Domestic team information
- 2012–2019: South Australia
- 2014–2016: Adelaide Strikers
- 2016–2019: Brisbane Heat
- 2016: Jamaica Tallawahs
- 2019–2024: Sydney Thunder
- 2023–2024: Durdanto Dhaka
- 2024–: Adelaide Strikers
- 2024: Jaffna Kings
- 2025: Khulna Tigers
- First-class debut: 7 February 2015 South Australia v Western Australia
- List A debut: 14 October 2012 South Australia v Tasmania

Career statistics
| Competition | FC | LA | T20 |
| Matches | 18 | 51 | 144 |
| Runs scored | 868 | 1,103 | 2,819 |
| Batting average | 28.00 | 29.02 | 28.19 |
| 100s/50s | 0/6 | 1/6 | 0/14 |
| Top score | 92* | 110 | 89* |
| Catches/stumpings | 22/– | 22/– | 55/– |
- Source: Cricinfo, 20 December 2024

= Alex Ross (cricketer) =

Australian cricketer (born 1992)

Alexander Ian Ross (born 17 April 1992) is an Australian cricketer. The son of a cricket coach, Ross started playing domestic cricket for South Australia in 2012, having moved to the state in 2009 with his father. He began to rise to prominence in the 2014–15 season when, after improved form in both first-class and List A cricket, he began playing for the Adelaide Strikers in the Big Bash League. In his first match of BBL|05 he scored 65 runs off 31 balls, making excellent use of the sweep shot and earning the moniker "sweepologist". He represented South Australia in first-class and one-day cricket and currently plays for the Adelaide Strikers in the Big Bash League.

==Early life==
Ross was born in Melbourne, Victoria, but he spent most of his early life in Christchurch, New Zealand where his father, Ashley Ross, worked as a cricket coach, at one stage being the assistant coach of the New Zealand national cricket team. While living in Christchurch he played hockey rather than cricket. Ross moved back to Australia in 2009 when his father got a job as a cricket coach in Adelaide, South Australia, where he attended St Peter's College. Ross began his cricketing career playing grade cricket for Kensington Cricket Club, though he had also spent twelve months in Canberra in the Australian Capital Territory, where he played for the ACT Comets' under-17s team. Ross won the Talbot Smith Fielding Trophy in the 2011–12 grade cricket season as the most outstanding fielder in South Australian grade cricket, and at the end of the season he was given a rookie contract with South Australia's state team.

==Domestic career==
===Early career (2012–2015)===
Ross made his List A debut for South Australia in the 2012–13 Ryobi One-Day Cup against Tasmania and scored his maiden half-century against Western Australia in his fourth match. It wasn't until two years later in the 2014–15 season that he played in any other major formats of the game, having played twelve one-day matches in the 2012–13 and 2013–14 seasons. He started the season playing for the Eastern Edge in the SACA Premier League and scored a match-winning 164 runs off 141 balls for the team, hitting nine sixes in the process. After scoring runs in the 2014–15 Matador BBQs One-Day Cup Ross was signed by Big Bash League (BBL) team the Adelaide Strikers and made his Twenty20 debut for the side in their first match of BBL|04. After the BBL he made his first-class debut, playing for South Australia in a Sheffield Shield match against Western Australia. His improvement was rewarded when he was elevated to a senior contract with South Australia.

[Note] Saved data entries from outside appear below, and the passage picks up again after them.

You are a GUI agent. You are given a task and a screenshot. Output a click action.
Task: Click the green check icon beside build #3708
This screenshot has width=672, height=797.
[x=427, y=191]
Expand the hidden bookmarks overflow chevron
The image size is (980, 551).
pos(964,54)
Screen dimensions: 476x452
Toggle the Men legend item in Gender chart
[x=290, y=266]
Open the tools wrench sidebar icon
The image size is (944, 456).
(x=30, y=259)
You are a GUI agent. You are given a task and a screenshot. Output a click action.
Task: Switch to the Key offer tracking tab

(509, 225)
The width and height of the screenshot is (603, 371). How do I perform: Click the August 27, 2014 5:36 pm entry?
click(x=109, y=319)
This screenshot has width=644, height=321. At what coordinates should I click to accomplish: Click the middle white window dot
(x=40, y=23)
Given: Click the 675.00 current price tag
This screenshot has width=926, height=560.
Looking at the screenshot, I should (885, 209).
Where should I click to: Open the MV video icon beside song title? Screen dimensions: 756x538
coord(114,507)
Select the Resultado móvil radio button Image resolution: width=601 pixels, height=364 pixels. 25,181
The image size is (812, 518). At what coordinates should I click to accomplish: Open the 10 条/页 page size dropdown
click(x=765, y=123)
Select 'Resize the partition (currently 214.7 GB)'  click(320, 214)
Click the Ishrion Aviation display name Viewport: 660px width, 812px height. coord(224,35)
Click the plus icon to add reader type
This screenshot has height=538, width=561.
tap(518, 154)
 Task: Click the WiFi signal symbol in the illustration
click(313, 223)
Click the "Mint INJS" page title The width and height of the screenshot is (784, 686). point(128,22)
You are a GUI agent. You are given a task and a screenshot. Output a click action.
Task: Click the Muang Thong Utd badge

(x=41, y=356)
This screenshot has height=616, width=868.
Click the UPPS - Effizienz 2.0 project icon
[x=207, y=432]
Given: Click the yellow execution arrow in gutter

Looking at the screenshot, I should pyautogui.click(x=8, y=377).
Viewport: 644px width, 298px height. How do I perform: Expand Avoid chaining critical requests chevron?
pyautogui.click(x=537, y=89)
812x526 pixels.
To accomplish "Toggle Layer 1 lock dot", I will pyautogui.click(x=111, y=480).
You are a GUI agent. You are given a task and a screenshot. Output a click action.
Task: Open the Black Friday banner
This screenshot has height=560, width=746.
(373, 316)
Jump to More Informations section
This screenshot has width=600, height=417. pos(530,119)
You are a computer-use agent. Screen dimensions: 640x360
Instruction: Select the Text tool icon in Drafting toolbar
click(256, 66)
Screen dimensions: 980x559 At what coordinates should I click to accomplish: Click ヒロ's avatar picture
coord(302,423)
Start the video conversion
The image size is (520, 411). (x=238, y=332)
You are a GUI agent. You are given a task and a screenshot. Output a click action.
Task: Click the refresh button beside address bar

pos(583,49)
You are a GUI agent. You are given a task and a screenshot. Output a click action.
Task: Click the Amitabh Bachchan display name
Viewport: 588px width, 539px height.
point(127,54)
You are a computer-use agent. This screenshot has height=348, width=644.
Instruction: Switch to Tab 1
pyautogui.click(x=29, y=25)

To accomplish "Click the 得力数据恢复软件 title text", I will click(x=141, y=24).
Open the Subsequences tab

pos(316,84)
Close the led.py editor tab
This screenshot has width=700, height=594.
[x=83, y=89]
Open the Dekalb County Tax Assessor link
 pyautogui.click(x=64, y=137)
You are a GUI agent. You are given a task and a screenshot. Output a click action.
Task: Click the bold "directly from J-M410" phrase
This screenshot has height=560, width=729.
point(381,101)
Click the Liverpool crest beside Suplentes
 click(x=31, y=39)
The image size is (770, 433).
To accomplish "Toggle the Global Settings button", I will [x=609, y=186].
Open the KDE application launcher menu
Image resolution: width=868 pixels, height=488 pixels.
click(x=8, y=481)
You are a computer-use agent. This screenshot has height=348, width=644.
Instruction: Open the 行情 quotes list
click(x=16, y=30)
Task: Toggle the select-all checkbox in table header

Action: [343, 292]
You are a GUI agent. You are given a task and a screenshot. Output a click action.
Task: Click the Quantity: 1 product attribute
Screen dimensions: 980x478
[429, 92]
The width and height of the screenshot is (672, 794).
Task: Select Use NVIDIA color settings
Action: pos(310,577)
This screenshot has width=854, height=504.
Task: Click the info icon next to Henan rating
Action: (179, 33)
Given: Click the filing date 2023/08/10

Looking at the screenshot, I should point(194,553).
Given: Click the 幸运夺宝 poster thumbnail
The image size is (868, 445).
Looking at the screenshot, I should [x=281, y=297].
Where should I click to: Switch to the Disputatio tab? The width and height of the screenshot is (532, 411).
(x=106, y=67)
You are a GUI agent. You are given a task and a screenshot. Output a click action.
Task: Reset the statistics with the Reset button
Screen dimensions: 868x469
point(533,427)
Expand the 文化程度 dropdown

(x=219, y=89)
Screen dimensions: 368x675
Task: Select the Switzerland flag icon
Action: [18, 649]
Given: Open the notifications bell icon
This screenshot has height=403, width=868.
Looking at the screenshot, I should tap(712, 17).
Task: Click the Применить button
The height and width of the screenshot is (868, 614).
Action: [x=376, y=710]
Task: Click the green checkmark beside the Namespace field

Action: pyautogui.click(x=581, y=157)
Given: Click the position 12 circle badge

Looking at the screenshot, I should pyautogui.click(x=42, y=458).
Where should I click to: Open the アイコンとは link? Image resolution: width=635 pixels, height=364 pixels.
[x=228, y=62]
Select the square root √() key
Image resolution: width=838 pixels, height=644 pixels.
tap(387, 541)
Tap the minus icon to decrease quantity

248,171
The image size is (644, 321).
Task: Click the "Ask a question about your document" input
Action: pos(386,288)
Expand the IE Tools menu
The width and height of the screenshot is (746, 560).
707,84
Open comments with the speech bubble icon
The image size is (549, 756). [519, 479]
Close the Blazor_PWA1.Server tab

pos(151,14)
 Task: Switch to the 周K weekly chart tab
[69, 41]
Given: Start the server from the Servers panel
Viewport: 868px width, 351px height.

===Breakthrough season ===
Ross had a breakout season in 2015–16, in which national selector Mark Waugh called him "the most improved player in Australia". Despite coming close on three occasions early in the season, he was unable to score his maiden domestic century. Two of these performances came in the 2015–16 Matador BBQs One-Day Cup, when he scored a match-winning 88 not out in a thrilling one-wicket victory over Queensland and 97 not out in the elimination final against Victoria, which took South Australia into the final of the competition. He finished the tournament with the highest batting average for the Redbacks, 59.25, and 237 runs in total. His improved form continued in the Sheffield Shield season, during which he scored 642 runs, second only to captain Travis Head for South Australia.

T20 career (2015–present)

Ross gained notoriety in BBL|05 in the Strikers' first match of the season. In a man-of-the-match performance against the Melbourne Stars he scored 65 runs off 31 balls to lead the Strikers to victory. During the innings he made great use of the sweep shot, and he was given the nickname "the sweepologist" by former Australian bowler Damien Fleming. Ross credited his successes with the sweep shot to his hockey background. At the end of the BBL season he changed clubs, signing a contract with the Brisbane Heat. Ross won the 2016 Bradman Young Cricketer of the Year Award with 31.86% of the votes and he finished the season playing for South Australia in the Sheffield Shield final. Though South Australia were unable to win the match, Ross scored an impressive pair of half-centuries with 72 and 71 in his two innings.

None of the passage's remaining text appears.